I kept on mentioning in my previous reviews how I think Alex Scarrow’s ‘Time Riders’ Young Adult SF series would be worthy successors to the Potter Crown. I’m still shocked that amongst the deluge of YA novel Adaptations, none of these have been made into a film or TV Series.
The plots for the first several books are quite simple- an event in the past changes causing a Time Wave, which disrupts the present and the team (Maddy, Liam, Sal, Bob and Becks) have to correct it, so far so linear.
While the first few books have been covered, I’ve not written anything about Book 5-Gates of Rome or any since then, as far as I can remember. Gates of Rome is a huge Gamechanger, as it introduces new character Rashim and the dystopic near-future of the 2060’s.
The team go back to Rome and encounter a deranged Caligula, instead of Claudius as Emperor, so have to reverse the damage.
Then, attempting to contact Waldstein, the founder of the TimeRiders, they are hunted by Support Units, which makes Book 6-The City of Shadows a complete change of pace as they relocate to Victorian London.
Book 7- The Pirate Kings cranks up the Oo-argh Factor as Liam and Rashim take to the high seas in the 17th Century.
Book 8- The Mayan Prophecy sees a major change, which I won’t spoil here, but made me instantly dislike it. But it all leads to the epic conclusion in Book 9-The Infinity Cage as the plotlines are tied up better than a Reef Knot.
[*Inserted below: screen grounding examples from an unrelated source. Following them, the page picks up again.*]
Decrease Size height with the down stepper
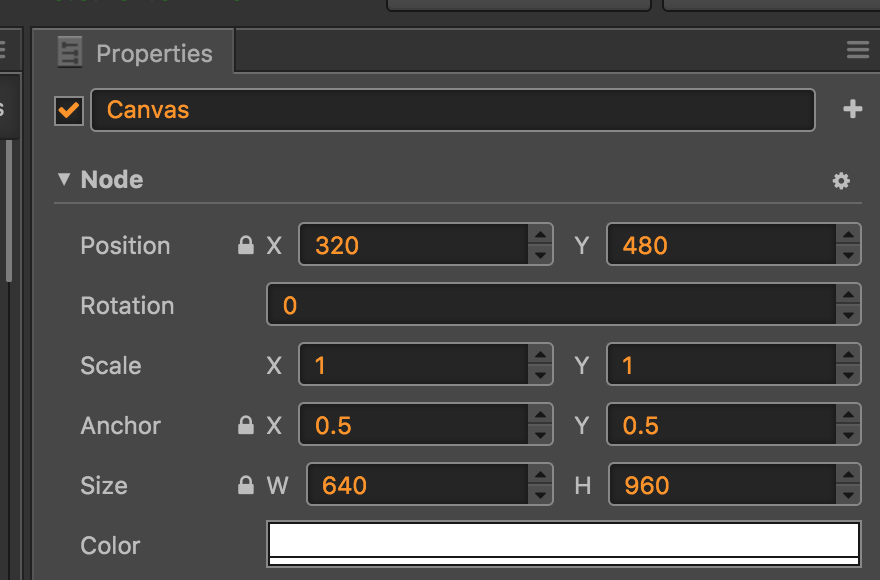point(848,496)
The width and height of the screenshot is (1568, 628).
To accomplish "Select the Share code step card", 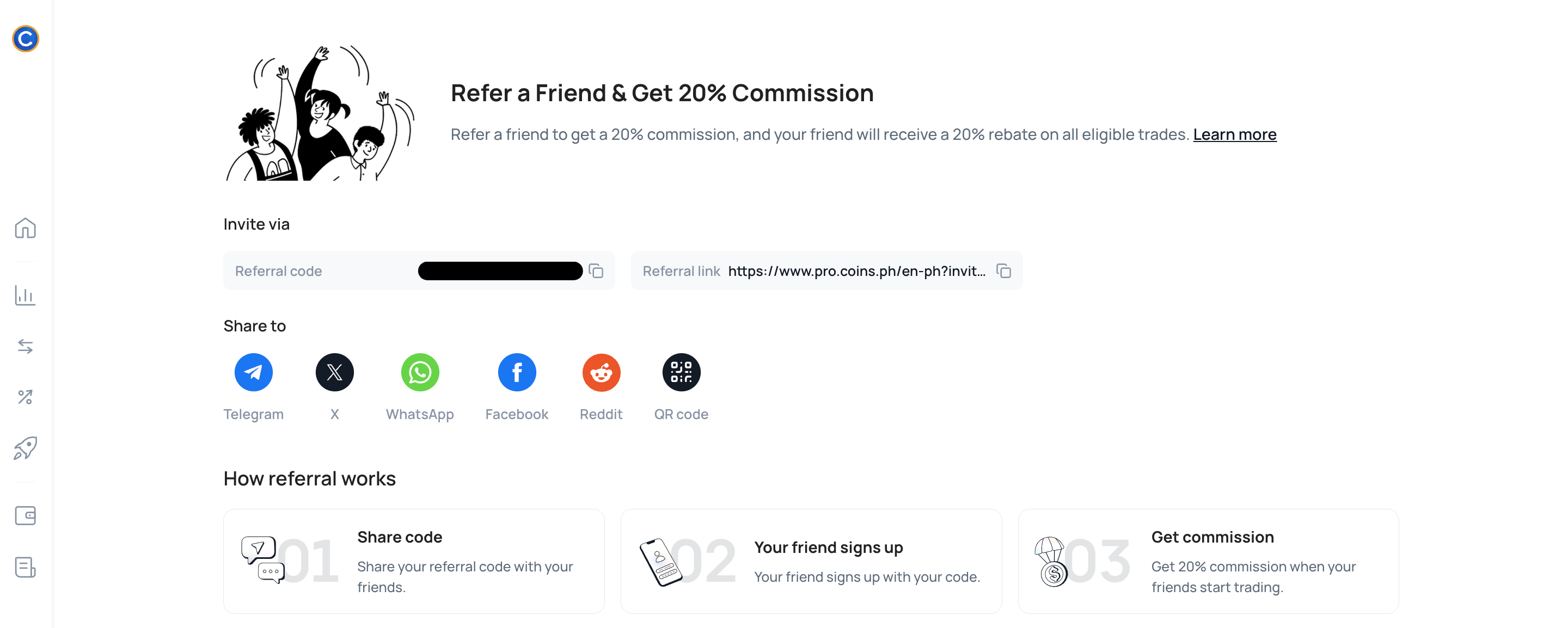I will pyautogui.click(x=414, y=561).
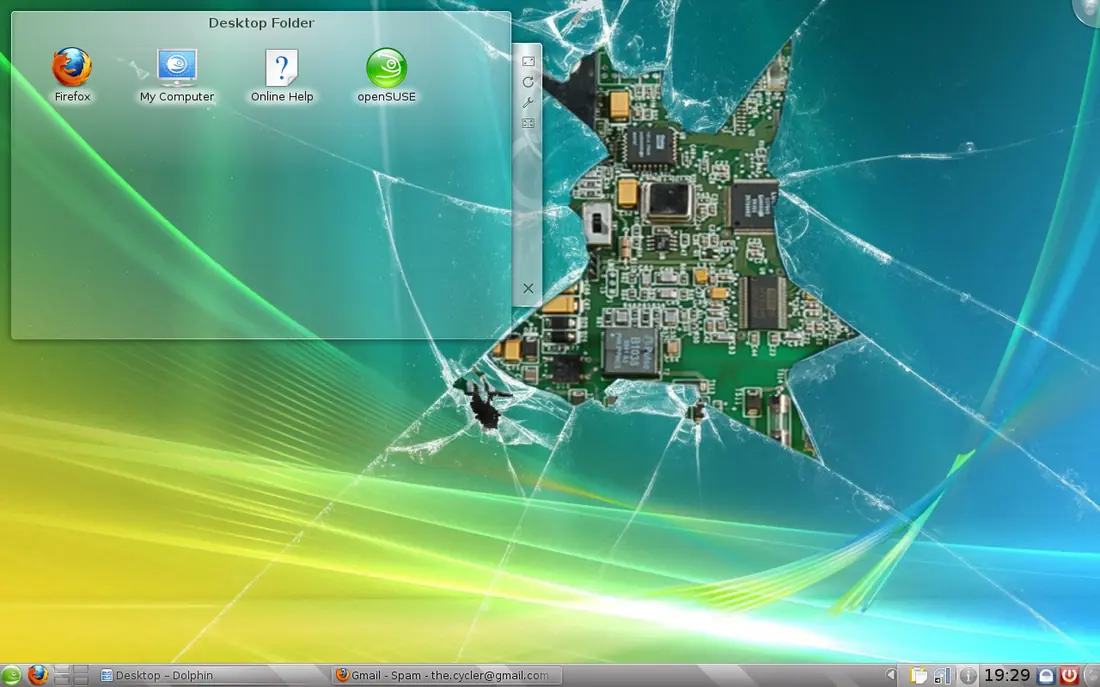Screen dimensions: 1100x687
Task: Open widget settings via wrench icon
Action: [x=528, y=102]
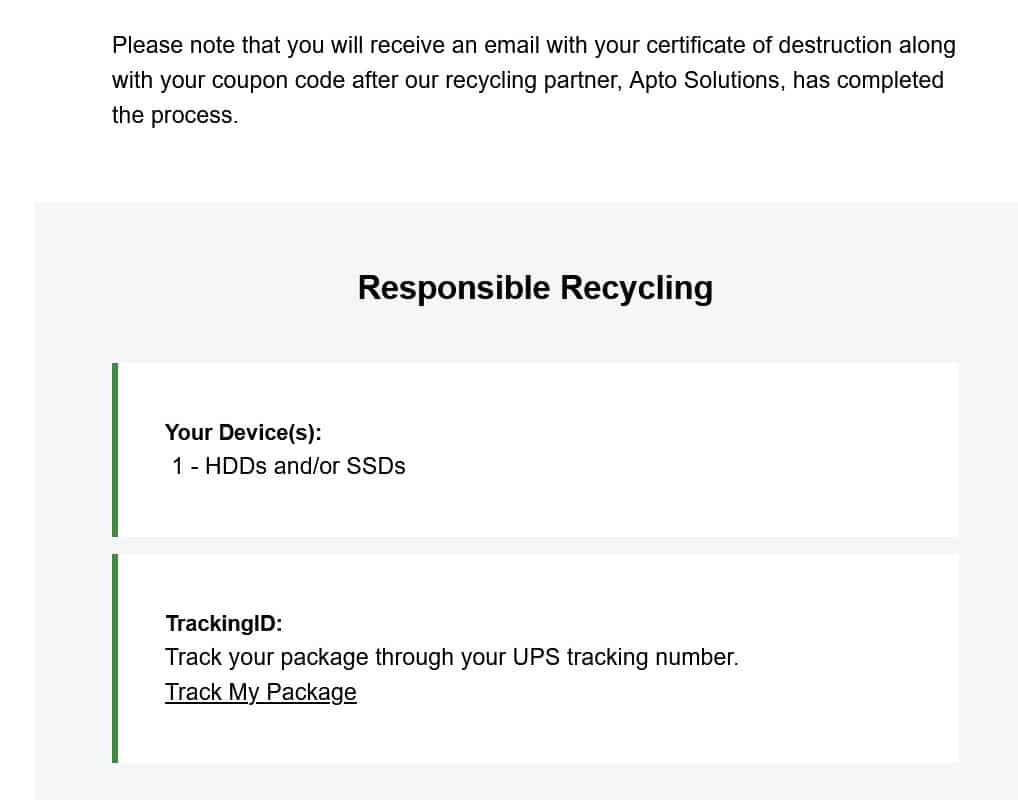The image size is (1018, 800).
Task: Click the word SSDs in device card
Action: point(376,466)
Maddy, Rashim and Becks go forward to 2070 and flooded New York before journeying through abandoned US to confront Waldstein. It’s quite a dystopic vision, a solid indictment of Humanity’s rampant consumerism and overreliance on gas, oil and all the greed of Western politicians, banks, corporations and so on.
A more philosophical contrast is of Liam and Bob in First Century Jerusalem, at the time of the Jewish Passover where a certain Preacher is causing ripples and waves amongst the hierarchy and Roman occupation. They get thrust into the centre of the action as Liam makes a shocking discovery underneath the Temple and a close encounter that changes everything.
It’s quite a rollercoaster ride, leaving you a bit breathless, but the story does not end on the last page, as author Alex Scarrow has set up a page on his website where people can submit their own versions of the TimeRiders story where he left off. For me, it’s a challenge way too tempting to be able to resist. Expect a side trip for the STARDIS crew any day now. Mr. Tiglet may even rustle something up, with him; you never know what he’s going to do next!